Despite the surge in American military presence, the Taliban show no sign of defeat and exhaustion, with US estimates of their strength going up from 10,000 at the beginning of the war to 60,000 now. They also control more territory than before and have become bolder, with fierce attacks taking place virtually daily. In August the Taliban attacked Ghazni city and held it briefly before being driven out. Earlier, they penetrated into the diplomatic enclave, attacking foreign embassies and killing over 100 people. The rise of the IS’s Khorasan faction has added to the ferocity of the war, with the Taliban and IS-K fighting some bloody battles. However, it was the IS-K that owned suicide bombing in Kabul’s Shia neighbourhood, killing 48 people.

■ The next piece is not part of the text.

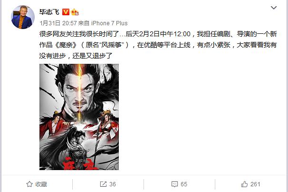Viewport: 288px width, 192px height.
Task: Follow the iPhone 7 Plus source link
Action: [x=109, y=23]
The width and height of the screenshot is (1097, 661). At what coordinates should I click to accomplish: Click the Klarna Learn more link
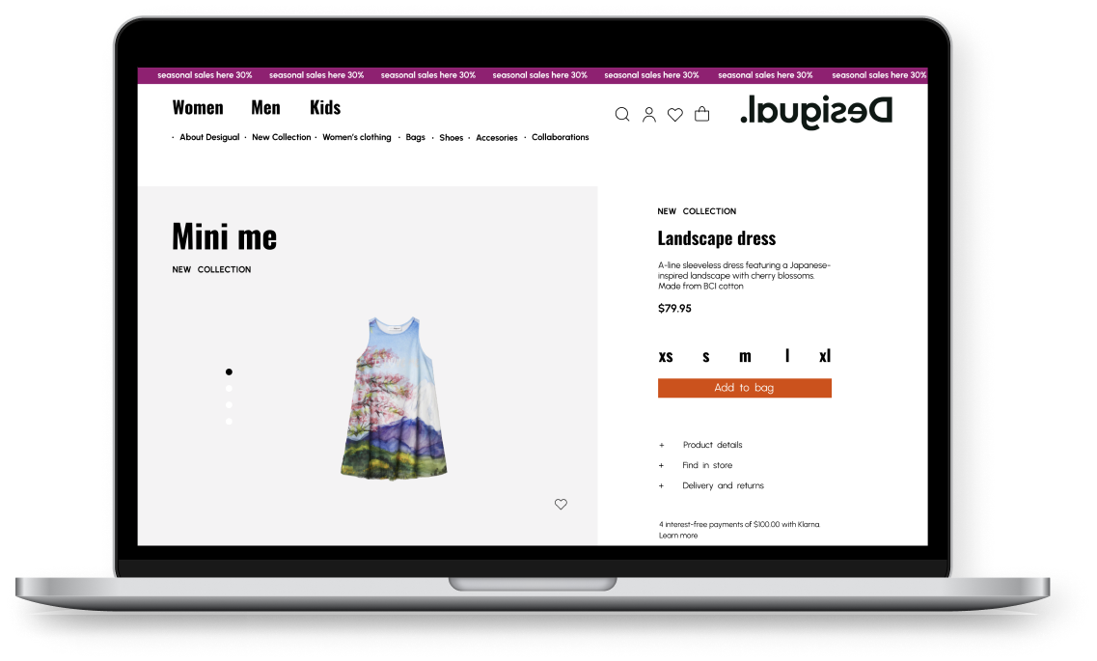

Mercifully, in this worsening military situation, America seems to have felt the need for abandoning its Pakistan-bashing policy. Last month, Prime Minister Imran Khan confirmed he had received a letter from President Trump seeking Islamabad’s help in bringing the Taliban to the negotiating table. This was in sharp contrast to President Trump’s vicious attacks on Pakistan and the aid cut-off. The letter and the visit by US Special Envoy Zalmay Khalilzad and the US-Taliban talks in Doha indicated a realisation in the US that the road to peace in Afghanistan goes through Islamabad.